Note
It is recommended to check the RESTSense Specification as well as the RESTSense Agent for a better understanding of the RESTSense project. You may also find useful to check the Demo project to see a real example of RESTSense in action.
the APISense collector is the component responsible for gathering data from the monitored system, which must itegrate the RESTSense Agent package. The following diagram shows a basic overview of the interaction between the collector and the agent.
flowchart LR
subgraph Monitored System
A[RESTSense\nAgent]
end
U((User)) --> C
subgraph RESTSense Collector
A --> B[gRPC Server]
C[REST API]
end
B --> D[(NoSQL DB)]
C --> D
As shown in the diagram above, the RESTSense collector provide two different interfaces: Grpc and REST. The Grpc interface is used by the RESTSense agent to send data to the collector, while the REST interface is used by the user to query the data stored in the collector's database.
The gRPC interface is provided by the collector to allow the RESTSense agent to send telemetry of the monitored system. Internally, Grpc connection use the Protocol Buffers (Protobuf) to serialize the data sent by the agent.
RESTSense makes use of OpenTelemetry as the standard for telemetry data. The collector relies on OpenTelemetry Protobuf definitions to establish the communication with the agent.
The REST API is provided by the collector to allow the user to query the data stored in the collector's database. REST is the standard for web APIs, using JSON for data serialization. The collector provides a set of REST endpoints which can be called through HTTP requests to retrieve data from RESTSense Collector MongoDB database.
The REST Service is implemented following an API-First approach where the API definition represents the interface provided to the external world. To achieve that, RESTSense collector relies on OAS Tools v3 framework, which leverages OpenAPI features to generate the REST API implementation.

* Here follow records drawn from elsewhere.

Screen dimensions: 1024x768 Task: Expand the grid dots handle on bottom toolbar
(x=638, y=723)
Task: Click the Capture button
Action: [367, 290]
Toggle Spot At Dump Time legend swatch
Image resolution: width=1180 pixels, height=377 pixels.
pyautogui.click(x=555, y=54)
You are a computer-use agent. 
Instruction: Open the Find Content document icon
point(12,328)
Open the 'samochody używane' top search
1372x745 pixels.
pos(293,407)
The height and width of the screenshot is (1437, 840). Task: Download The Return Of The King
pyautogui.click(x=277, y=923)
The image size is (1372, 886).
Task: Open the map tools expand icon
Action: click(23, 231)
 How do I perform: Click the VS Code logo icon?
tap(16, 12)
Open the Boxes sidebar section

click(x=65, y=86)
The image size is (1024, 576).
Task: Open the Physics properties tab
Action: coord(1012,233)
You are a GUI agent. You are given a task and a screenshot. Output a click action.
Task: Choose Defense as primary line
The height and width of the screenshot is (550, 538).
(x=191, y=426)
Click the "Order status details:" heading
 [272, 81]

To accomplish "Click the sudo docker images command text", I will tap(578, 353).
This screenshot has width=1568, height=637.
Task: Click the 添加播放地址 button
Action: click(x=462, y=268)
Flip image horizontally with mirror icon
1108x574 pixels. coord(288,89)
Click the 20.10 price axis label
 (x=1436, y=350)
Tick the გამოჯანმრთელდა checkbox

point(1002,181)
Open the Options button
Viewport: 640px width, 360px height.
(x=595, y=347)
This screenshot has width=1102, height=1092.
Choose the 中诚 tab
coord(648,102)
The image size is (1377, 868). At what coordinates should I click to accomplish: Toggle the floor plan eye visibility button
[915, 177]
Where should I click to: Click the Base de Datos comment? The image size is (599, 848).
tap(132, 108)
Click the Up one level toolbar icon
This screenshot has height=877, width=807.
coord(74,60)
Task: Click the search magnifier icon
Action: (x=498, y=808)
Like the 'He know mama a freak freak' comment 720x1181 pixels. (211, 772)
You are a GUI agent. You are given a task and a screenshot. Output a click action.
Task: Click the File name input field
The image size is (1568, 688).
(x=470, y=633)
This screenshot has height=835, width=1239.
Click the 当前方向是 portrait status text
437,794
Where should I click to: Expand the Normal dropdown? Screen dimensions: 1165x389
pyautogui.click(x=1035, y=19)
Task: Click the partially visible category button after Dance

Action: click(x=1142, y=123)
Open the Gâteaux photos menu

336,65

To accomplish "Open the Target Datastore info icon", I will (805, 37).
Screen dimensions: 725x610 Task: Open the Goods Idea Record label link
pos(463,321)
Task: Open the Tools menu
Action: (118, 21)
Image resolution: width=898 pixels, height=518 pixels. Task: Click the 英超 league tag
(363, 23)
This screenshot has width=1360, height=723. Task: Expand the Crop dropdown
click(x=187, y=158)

Since the REST API is generated from the OpenAPI definition, the collector provides a Swagger UI to allow the user to explore the API and test the endpoints. The Swagger UI is available at /docs
. The following endpoints are available:
- Traces API:
/api/v1/traces
- Retrieves a list of traces/api/v1/traces/{traceId}
- Retrieves a trace by its ID
- Metrics API:
/api/v1/metrics
- Retrieves a list of metrics/api/v1/metrics/{name}
- Retrieves a metric by name/api/v1/metrics/{name}/data
- Retrieves a metric data
- Resources API:
/api/v1/resources
- Retrieves a list of resources
The RESTSense collector implements the RESTSense Specification v1.0 at the data layer. Hence, the data model of the collector is composed of three main entities: traces, metrics and resources.
The data layer is implemented using MongoDB as the NoSQL database, which data is retrieved through the native mongoDB driver wrapped in Mongoose schemas that must be compliant with the specification.
The RESTSense Collector may be deployed locally or inside a Docker container. The following sections describe how to deploy the collector in both environments.
The project is configured through environment variables. The following table describes the available variables:
Variable | Description | Default Value |
---|---|---|
MONGO_URL |
MongoDB connection URL | mongodb://localhost:27017/restsense |
GRPC_PORT |
gRPC port | 4317 |
HTTP_PORT |
HTTP port | 8080 (local) or 80 (docker) |
To deploy the collector locally, you must have Node.js installed in your machine and a MongoDB instance running (whether locally or a remote server). Make dure to configure the MONGO_URL
environment variable to point to your MongoDB instance.
To start the collector, run the following command:
npm run start
The project counts with a Dockerfile to build a Docker image of the collector and deploy it along a MongoDB instance using Docker Compose. You can use the following docker-compose.yml
file to deploy the collector and the database:
Note
This docker-compose file will assume that the collector Dockerfile is in the current directory and will try to build the image from it.
name: restsense-backend
version: "3.8"
services:
restsense-collector:
build: .
image: restsense/collector
container_name: restsense-collector
environment:
MONGO_URL: mongodb://restsense-db:27017/restsense
ports:
- "8000:80"
- "4317:4317"
depends_on:
- restsense-db
restsense-db:
image: mongo
container_name: restsense-db
Copy the content above to a docker-compose.yml
file and run the following command to start the containers:
docker-compose up --build -d
The REST API will be available at http://localhost:8000
and the gRPC server at localhost:4317
.
This project is licensed under the GNU GPLv3 license. See the LICENSE file for more details.